## Alıştırma soruları
**1.** Aşağıdaki metin bölümüne göre şu soruları cevaplayın:
(a) Metinde sözü edilen merasim hangi tarihte yapıldı?
(b) Prof. Dr. Fatih Hilmioğlu hangi fakülteden mezun oldu?
(c) Prof. Dr. Fatih Hilmioğlu İnönü Üniversitesi Rektörlüğünü kaç dönem yaptı?
**2.** Metin bölümünde "Prof. Dr. Ali" ifadesinden başlayıp "olarak düşünmenizi istiyorum." ifadesine kadar (bu ifade dahil) olan kısmı, "merasimde" yerine "törende" koyarak güncelleyin ve yeniden yazın.

## Metin bölümü

Çünkü AYDINLANMA hep kazanıyor.. Tarihe bakın..

Sevgi ve saygı ile.
17.10.12

Dr. Ahmet Saltık
http://www.ahmetsaltik.net

================================================

Ben artık bu toplumun sosyal ve manevi bir üyesi değilim

Prof. Dr. Ali Demirsoy

16.10.2012 tarihinde tanık olduğum bir merasimde, bu toplumun ulaşmış olduğu kimliğin artık benim kimliğimle aynı olamayacak kadar farklılaştığını anladım. Eğer siz toplumun yaklaşımını ve anlayışını anlayamıyorsanız, o toplumun bir bireyi olmaktan uzaklaşmışısın demektir ya da o toplum, sizin, içinde rahat hareket edemeyeceğiniz ya da benimseyemeyeceğiniz kadar değişmiş demektir. Tanık olduğum şu sürecin üzerinde, ön yargılarınızı bir tarafa bırakarak bir insan olarak, ama sadece bir insan olarak düşünmenizi istiyorum.

Prof. Dr. Fatih Hilmioğlu, Hacettepe Üniversitesi Tıp Fakültesi mezunu, Almanya’da ve Hacettepe Üniversitesinde dâhiliye uzmanı olmuş, başhekimlik, dekanlık yapmış ve İnönü Üniversitesinde Gastroenteroloji kliniğini kurmuş ve iki dönem İnönü Üniversitesi Rektörlüğünü yapmıştır. Rektörlüğünün çok başarılı geçtiğini, üniversiteye önemli tesisler kazandırdığını, çok sayıda bilimsel toplantıya destek olduğunu ve on binlerce ağaç diktirerek üniversitenin kıraç arazisinde neredeyse orman kimliği kazanacak bir koruluğu bu bölgeye kazandırmıştır.

Tanıdığımız Prof. Dr. Fatih Hilmioğlu, cumhuriyete, laikliğe, bilimsel düşünceye sözde değil özde inanmış ve sahip çıkmış bir meslektaşımızdı. Bu yolda da cesur çıkışları olmuş bir yöneticimizdi.

## Sağlanan veriler
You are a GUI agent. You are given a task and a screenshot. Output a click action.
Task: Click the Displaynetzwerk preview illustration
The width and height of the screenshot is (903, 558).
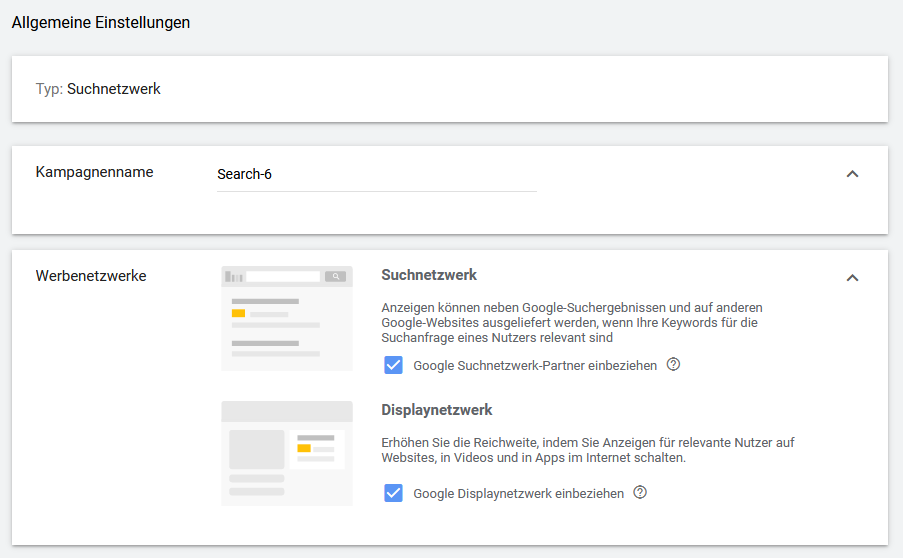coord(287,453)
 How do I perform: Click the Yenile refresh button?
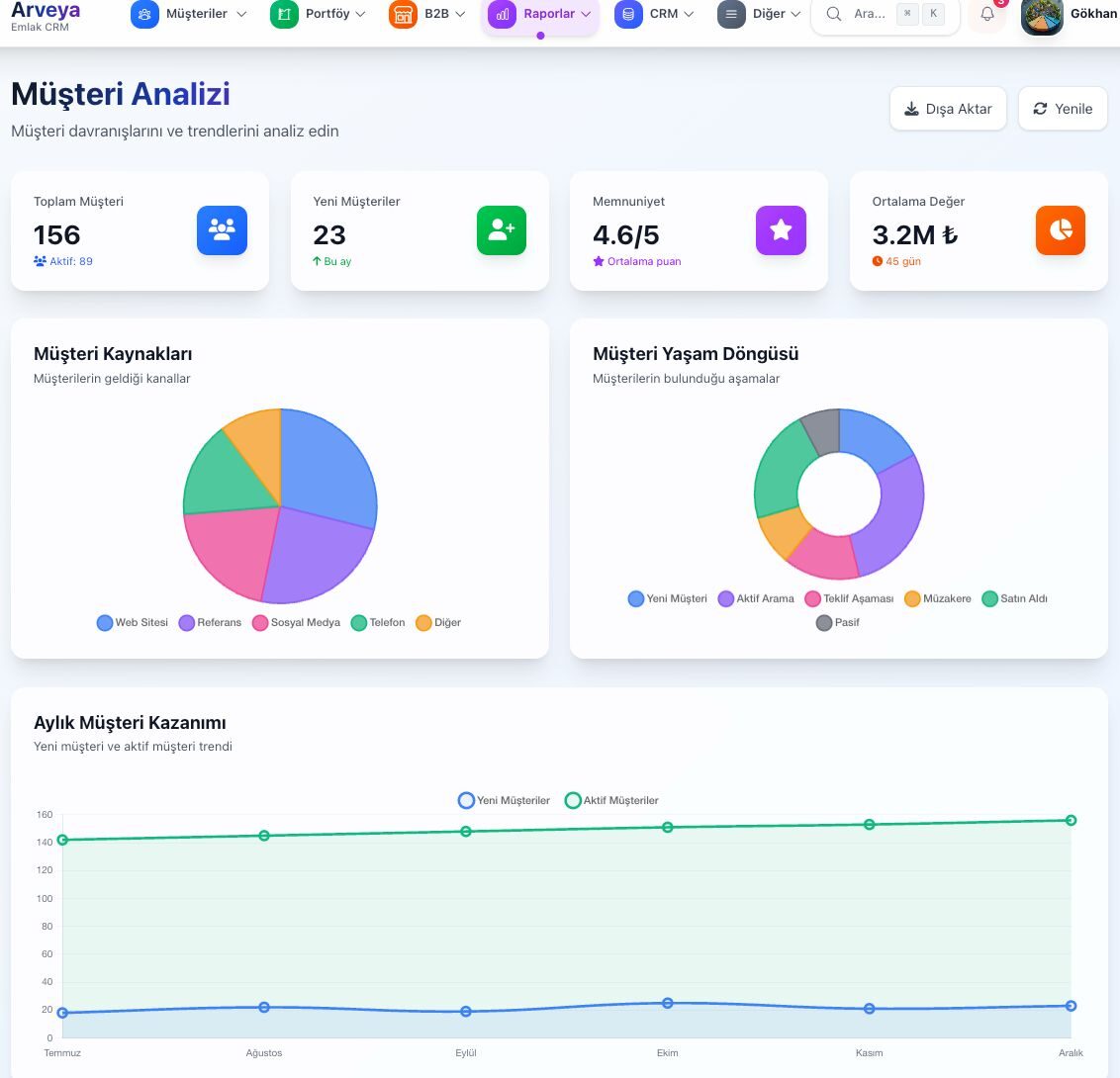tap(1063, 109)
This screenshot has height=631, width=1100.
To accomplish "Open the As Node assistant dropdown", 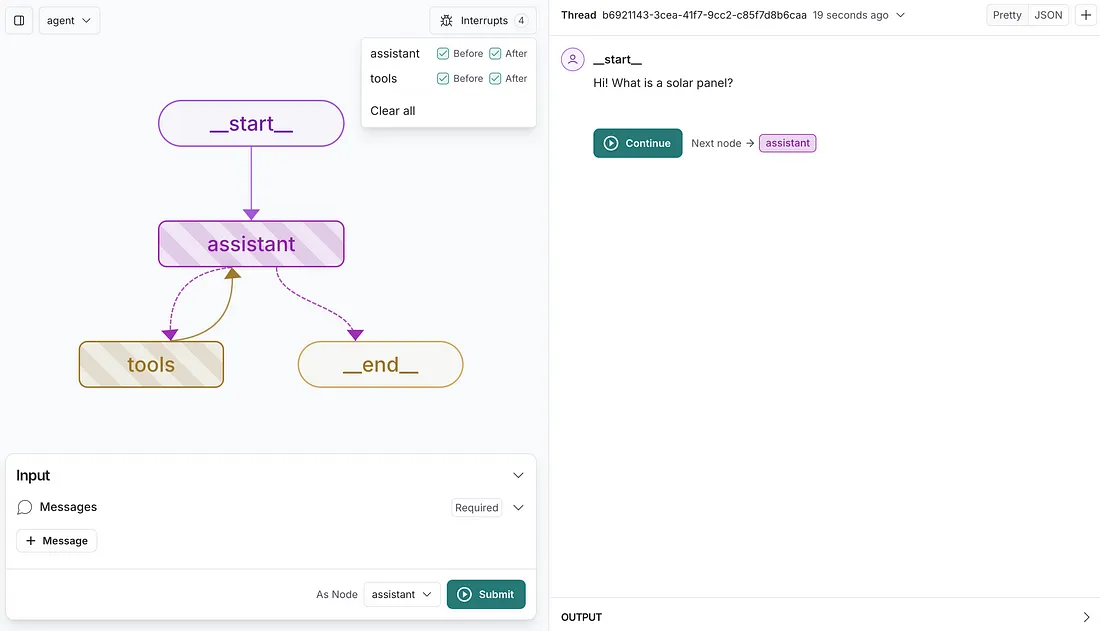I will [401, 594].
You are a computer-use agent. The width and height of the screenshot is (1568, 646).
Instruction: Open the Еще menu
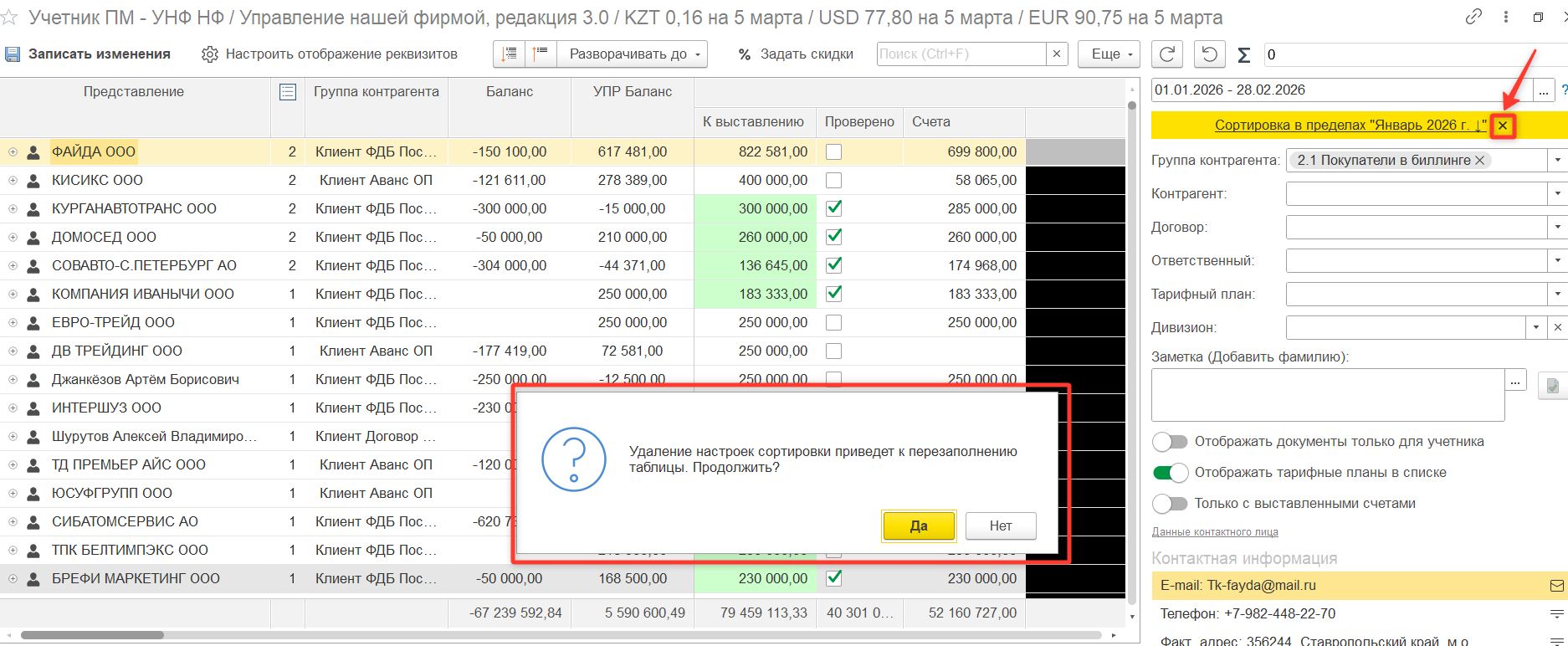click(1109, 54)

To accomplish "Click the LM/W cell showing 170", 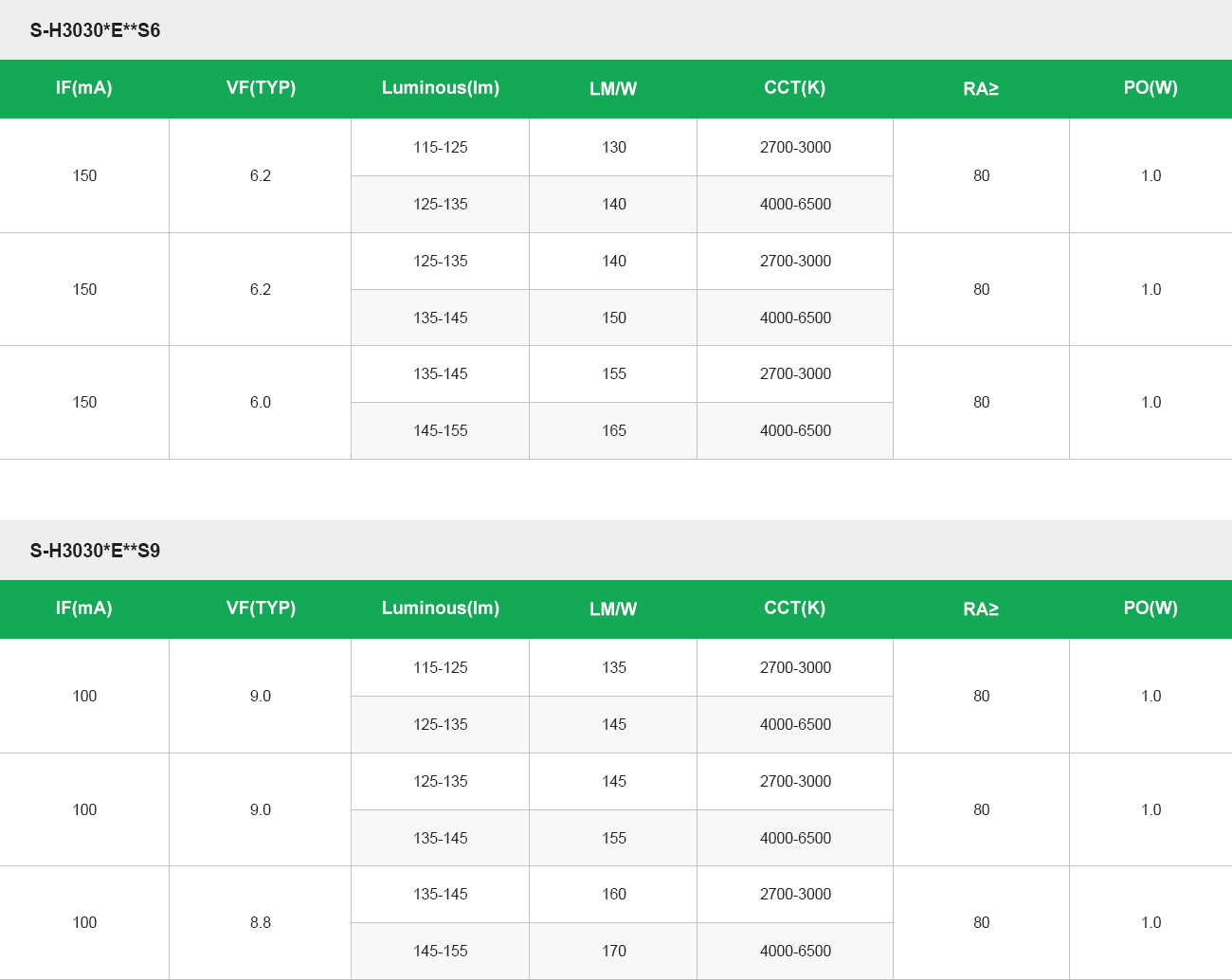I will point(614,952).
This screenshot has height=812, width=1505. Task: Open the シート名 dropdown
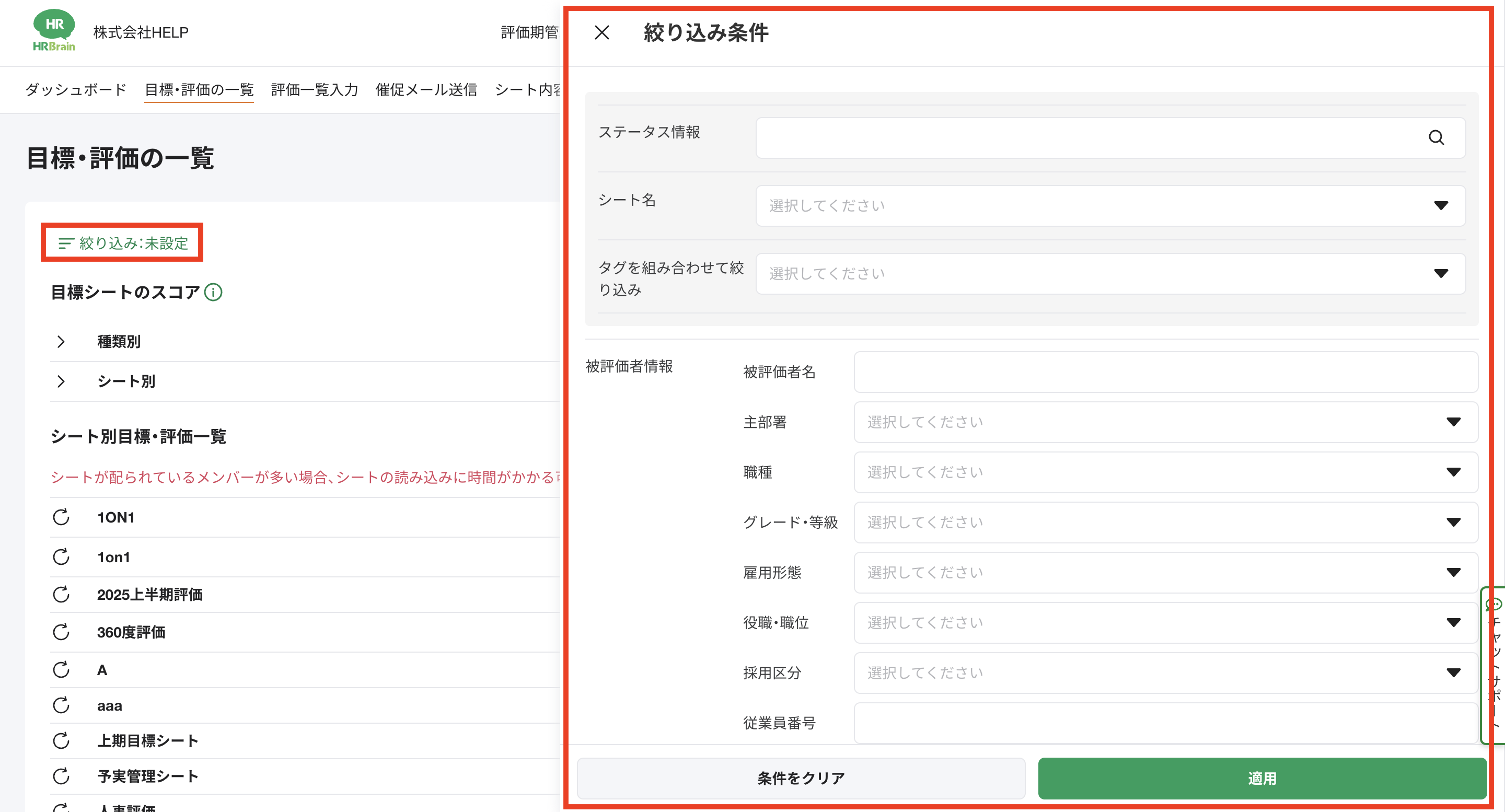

## Cevap anahtarı
**1.**
(a) 16.10.2012
(b) Hacettepe Üniversitesi Tıp Fakültesi
(c) İki dönem

**2.**
Prof. Dr. Ali Demirsoy

16.10.2012 tarihinde tanık olduğum bir törende, bu toplumun ulaşmış olduğu kimliğin artık benim kimliğimle aynı olamayacak kadar farklılaştığını anladım. Eğer siz toplumun yaklaşımını ve anlayışını anlayamıyorsanız, o toplumun bir bireyi olmaktan uzaklaşmışısın demektir ya da o toplum, sizin, içinde rahat hareket edemeyeceğiniz ya da benimseyemeyeceğiniz kadar değişmiş demektir. Tanık olduğum şu sürecin üzerinde, ön yargılarınızı bir tarafa bırakarak bir insan olarak, ama sadece bir insan olarak düşünmenizi istiyorum.